Within the data below, count every line that includes "floppy" and report the total alone.

[Records from a data collection]
########################################
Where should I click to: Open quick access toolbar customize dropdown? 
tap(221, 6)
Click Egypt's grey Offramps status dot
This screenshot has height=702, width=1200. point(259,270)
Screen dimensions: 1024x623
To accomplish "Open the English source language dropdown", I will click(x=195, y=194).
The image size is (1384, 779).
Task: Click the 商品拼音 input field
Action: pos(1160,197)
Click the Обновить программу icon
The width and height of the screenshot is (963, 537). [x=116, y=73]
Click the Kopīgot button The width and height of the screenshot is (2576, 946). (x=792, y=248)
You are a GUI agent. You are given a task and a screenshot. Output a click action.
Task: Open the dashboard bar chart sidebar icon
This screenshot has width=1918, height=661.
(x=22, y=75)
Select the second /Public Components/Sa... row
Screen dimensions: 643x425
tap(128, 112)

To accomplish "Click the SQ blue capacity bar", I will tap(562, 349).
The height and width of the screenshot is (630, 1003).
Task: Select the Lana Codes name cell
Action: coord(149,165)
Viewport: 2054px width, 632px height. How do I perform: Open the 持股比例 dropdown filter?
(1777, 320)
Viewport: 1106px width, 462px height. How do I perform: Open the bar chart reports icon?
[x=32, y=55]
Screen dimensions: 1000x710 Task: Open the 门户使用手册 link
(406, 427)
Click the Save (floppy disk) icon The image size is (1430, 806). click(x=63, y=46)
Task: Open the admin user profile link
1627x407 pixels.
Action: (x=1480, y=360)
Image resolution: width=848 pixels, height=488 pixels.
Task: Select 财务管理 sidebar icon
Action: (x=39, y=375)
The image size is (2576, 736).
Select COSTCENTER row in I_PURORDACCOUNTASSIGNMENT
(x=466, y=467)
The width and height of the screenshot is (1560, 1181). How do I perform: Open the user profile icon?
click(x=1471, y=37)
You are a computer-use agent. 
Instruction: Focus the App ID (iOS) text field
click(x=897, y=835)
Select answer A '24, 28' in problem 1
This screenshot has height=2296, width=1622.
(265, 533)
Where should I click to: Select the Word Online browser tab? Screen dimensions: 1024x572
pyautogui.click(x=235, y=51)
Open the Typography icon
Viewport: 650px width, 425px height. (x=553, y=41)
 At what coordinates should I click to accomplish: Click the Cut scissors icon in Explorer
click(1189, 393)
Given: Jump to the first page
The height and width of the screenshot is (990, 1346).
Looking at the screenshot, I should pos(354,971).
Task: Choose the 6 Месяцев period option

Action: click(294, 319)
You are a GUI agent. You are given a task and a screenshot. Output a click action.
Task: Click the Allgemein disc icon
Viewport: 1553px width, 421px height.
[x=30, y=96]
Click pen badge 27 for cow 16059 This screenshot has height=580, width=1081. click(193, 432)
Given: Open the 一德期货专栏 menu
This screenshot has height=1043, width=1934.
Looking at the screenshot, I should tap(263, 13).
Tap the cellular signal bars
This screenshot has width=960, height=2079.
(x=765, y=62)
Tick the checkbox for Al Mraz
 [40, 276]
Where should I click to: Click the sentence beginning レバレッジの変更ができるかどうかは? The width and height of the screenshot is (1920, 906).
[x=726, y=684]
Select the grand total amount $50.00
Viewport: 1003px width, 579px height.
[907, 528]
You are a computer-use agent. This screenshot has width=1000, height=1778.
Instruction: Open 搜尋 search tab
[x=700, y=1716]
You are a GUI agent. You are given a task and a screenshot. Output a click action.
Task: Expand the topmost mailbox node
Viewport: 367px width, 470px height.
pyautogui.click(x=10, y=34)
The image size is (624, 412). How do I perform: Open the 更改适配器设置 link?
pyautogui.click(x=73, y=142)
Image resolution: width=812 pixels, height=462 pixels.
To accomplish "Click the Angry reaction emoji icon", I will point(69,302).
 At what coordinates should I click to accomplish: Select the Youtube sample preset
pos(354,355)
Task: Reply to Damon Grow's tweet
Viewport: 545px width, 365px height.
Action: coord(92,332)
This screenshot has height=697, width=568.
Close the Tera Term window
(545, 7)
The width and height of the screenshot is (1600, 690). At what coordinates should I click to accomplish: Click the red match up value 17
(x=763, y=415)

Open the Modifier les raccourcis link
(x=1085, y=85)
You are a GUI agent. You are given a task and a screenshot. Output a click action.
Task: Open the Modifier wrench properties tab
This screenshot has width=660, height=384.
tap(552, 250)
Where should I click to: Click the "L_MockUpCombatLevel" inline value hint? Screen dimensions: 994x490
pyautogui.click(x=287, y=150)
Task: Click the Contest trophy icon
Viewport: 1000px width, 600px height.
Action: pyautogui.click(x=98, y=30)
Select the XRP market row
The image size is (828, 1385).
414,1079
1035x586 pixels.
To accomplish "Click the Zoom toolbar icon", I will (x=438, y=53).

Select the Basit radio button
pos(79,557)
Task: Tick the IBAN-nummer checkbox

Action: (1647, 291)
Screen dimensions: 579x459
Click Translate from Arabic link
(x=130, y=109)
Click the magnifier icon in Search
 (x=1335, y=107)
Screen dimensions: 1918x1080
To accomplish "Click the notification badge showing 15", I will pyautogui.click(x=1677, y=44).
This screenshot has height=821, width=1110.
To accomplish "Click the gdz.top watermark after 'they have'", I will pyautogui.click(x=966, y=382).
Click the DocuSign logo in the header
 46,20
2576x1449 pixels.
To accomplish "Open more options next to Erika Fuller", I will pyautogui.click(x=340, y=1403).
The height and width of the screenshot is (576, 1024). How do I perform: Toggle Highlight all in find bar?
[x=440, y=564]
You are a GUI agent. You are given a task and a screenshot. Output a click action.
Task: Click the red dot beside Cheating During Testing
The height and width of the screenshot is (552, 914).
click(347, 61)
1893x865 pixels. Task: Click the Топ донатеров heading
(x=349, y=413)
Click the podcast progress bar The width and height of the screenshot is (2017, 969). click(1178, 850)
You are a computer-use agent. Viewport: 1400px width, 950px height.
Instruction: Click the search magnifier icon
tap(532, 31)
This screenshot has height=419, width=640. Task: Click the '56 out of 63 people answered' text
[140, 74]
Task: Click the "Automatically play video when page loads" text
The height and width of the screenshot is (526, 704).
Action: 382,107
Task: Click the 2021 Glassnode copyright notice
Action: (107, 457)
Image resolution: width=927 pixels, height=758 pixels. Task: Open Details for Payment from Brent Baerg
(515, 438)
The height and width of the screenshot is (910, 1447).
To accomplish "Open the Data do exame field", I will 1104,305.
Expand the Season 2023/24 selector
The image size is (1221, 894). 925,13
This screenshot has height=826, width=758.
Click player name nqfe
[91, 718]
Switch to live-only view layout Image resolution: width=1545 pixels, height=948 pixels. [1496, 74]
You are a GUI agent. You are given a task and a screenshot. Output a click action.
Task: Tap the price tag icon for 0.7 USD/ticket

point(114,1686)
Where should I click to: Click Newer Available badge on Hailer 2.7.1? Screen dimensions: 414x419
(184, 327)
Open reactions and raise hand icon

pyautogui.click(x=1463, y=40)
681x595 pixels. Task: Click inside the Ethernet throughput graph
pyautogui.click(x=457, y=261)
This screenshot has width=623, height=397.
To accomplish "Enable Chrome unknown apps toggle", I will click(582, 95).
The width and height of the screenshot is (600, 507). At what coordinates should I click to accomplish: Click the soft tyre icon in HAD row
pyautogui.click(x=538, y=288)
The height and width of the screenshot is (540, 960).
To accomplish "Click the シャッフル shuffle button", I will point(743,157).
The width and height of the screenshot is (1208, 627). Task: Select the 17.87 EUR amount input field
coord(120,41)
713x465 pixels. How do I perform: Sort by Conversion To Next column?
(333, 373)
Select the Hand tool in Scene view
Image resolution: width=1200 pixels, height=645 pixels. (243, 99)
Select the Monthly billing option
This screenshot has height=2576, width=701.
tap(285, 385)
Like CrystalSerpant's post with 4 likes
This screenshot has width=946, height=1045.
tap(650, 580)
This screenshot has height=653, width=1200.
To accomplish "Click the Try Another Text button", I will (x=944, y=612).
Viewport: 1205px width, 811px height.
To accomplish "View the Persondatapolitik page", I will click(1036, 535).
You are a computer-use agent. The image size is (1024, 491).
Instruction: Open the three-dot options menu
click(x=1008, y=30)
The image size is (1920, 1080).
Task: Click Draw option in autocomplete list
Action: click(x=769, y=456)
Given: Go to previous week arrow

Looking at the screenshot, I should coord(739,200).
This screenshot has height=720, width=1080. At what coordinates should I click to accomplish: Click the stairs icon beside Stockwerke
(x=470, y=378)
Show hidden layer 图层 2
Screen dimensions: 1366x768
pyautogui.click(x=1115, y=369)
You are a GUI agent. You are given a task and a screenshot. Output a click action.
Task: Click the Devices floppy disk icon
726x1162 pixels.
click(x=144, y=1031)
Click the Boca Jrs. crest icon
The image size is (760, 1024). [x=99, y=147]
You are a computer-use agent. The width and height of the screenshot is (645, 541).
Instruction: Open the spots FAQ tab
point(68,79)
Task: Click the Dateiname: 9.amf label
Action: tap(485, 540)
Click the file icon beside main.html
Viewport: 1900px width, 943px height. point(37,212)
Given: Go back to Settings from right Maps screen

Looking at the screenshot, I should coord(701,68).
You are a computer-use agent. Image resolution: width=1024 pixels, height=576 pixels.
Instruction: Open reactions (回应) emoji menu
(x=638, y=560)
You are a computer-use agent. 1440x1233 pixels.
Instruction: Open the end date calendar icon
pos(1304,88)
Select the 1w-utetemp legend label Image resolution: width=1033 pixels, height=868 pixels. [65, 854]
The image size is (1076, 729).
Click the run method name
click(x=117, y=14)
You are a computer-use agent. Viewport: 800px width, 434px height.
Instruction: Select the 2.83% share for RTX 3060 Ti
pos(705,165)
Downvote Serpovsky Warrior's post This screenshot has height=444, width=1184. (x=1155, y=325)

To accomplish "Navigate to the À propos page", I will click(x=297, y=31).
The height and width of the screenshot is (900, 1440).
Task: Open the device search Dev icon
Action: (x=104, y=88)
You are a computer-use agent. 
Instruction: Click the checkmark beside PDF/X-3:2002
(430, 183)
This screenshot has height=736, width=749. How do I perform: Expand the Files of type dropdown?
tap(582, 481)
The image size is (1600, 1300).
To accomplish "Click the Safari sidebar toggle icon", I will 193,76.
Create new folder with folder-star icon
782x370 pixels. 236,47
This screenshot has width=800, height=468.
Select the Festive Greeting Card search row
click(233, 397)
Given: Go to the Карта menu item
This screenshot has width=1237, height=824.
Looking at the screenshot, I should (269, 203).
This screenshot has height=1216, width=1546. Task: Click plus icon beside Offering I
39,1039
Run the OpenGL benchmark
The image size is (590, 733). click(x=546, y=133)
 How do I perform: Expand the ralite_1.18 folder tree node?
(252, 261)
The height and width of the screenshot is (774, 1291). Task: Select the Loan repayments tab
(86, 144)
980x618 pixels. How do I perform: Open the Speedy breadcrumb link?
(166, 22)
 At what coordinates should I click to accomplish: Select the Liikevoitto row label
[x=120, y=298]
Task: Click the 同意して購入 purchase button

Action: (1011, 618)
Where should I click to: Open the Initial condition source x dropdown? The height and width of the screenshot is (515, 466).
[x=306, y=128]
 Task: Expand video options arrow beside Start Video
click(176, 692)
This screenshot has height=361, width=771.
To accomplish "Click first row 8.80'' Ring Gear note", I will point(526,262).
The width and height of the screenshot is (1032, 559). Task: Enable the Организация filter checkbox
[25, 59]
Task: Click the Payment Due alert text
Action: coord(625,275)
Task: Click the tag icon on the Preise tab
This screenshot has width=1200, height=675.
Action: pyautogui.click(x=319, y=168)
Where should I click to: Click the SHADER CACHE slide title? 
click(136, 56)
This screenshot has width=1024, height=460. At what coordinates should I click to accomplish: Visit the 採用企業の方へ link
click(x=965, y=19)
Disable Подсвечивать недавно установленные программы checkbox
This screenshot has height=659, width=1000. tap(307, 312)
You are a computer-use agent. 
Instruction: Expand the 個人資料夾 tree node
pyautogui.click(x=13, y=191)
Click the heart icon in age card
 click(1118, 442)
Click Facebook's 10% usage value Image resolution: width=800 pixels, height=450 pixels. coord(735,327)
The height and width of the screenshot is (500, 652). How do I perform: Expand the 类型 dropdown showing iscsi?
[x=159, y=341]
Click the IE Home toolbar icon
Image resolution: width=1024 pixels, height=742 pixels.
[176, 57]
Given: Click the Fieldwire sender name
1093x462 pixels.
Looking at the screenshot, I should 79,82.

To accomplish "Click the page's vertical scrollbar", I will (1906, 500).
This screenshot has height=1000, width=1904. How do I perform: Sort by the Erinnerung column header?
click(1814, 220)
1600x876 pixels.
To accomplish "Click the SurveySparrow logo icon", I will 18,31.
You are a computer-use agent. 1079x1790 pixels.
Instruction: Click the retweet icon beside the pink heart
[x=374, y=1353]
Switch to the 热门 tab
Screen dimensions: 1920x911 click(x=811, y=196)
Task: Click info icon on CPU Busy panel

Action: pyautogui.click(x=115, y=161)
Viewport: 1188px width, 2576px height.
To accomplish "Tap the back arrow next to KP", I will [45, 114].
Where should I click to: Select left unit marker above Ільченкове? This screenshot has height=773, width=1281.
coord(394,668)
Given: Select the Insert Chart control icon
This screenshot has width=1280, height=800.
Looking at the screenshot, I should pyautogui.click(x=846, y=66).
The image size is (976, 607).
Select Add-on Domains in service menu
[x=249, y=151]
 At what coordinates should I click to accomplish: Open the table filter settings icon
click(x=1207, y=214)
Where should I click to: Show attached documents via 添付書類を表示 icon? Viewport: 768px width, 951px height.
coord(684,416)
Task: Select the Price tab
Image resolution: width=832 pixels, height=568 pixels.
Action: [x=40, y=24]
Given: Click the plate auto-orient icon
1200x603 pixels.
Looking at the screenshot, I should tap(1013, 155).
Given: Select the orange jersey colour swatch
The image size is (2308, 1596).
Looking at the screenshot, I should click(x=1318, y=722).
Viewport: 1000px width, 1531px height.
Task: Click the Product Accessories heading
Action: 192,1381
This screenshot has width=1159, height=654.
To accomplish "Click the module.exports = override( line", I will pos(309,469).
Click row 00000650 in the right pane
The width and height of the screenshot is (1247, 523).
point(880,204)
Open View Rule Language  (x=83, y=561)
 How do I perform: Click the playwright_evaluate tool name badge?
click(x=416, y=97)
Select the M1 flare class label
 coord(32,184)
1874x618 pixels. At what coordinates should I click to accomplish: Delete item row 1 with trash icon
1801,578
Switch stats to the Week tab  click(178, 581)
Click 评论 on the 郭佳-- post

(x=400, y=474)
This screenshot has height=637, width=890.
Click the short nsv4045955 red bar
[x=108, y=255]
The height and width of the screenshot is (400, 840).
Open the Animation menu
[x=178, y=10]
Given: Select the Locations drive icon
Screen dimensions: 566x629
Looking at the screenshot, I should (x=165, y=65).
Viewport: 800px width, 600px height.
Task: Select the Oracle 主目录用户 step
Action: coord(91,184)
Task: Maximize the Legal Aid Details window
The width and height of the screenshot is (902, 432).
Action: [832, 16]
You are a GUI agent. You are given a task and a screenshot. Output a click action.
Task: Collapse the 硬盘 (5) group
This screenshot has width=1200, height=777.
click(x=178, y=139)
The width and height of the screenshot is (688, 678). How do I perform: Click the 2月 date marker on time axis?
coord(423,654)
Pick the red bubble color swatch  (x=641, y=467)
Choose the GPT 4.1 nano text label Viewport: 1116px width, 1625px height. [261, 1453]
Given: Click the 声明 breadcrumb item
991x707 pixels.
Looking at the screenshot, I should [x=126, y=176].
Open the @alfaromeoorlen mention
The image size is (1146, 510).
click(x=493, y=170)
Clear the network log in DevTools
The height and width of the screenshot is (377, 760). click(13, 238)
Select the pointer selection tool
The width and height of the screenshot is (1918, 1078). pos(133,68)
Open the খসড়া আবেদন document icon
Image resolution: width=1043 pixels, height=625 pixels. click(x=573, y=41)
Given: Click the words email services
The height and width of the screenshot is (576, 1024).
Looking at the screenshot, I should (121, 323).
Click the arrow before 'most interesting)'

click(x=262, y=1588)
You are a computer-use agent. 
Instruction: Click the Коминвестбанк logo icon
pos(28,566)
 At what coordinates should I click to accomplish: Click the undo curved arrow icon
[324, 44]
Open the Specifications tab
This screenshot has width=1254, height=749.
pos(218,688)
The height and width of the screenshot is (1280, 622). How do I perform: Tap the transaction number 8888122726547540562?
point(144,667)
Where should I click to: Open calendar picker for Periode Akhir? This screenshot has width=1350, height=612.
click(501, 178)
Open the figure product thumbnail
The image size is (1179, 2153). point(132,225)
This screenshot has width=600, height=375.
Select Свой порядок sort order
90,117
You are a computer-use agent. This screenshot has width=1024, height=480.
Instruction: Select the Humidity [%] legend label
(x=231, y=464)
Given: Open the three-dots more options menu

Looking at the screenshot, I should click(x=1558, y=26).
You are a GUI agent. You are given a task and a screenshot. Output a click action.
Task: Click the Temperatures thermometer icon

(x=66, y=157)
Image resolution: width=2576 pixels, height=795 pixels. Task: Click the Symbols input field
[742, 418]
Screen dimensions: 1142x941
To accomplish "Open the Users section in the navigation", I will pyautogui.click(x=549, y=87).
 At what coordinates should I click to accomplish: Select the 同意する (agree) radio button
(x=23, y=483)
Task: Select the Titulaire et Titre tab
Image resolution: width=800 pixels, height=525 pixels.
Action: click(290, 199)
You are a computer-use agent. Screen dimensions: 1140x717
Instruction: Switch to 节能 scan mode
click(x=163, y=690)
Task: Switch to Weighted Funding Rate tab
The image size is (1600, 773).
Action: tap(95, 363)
########################################
▶ [Task output]: 2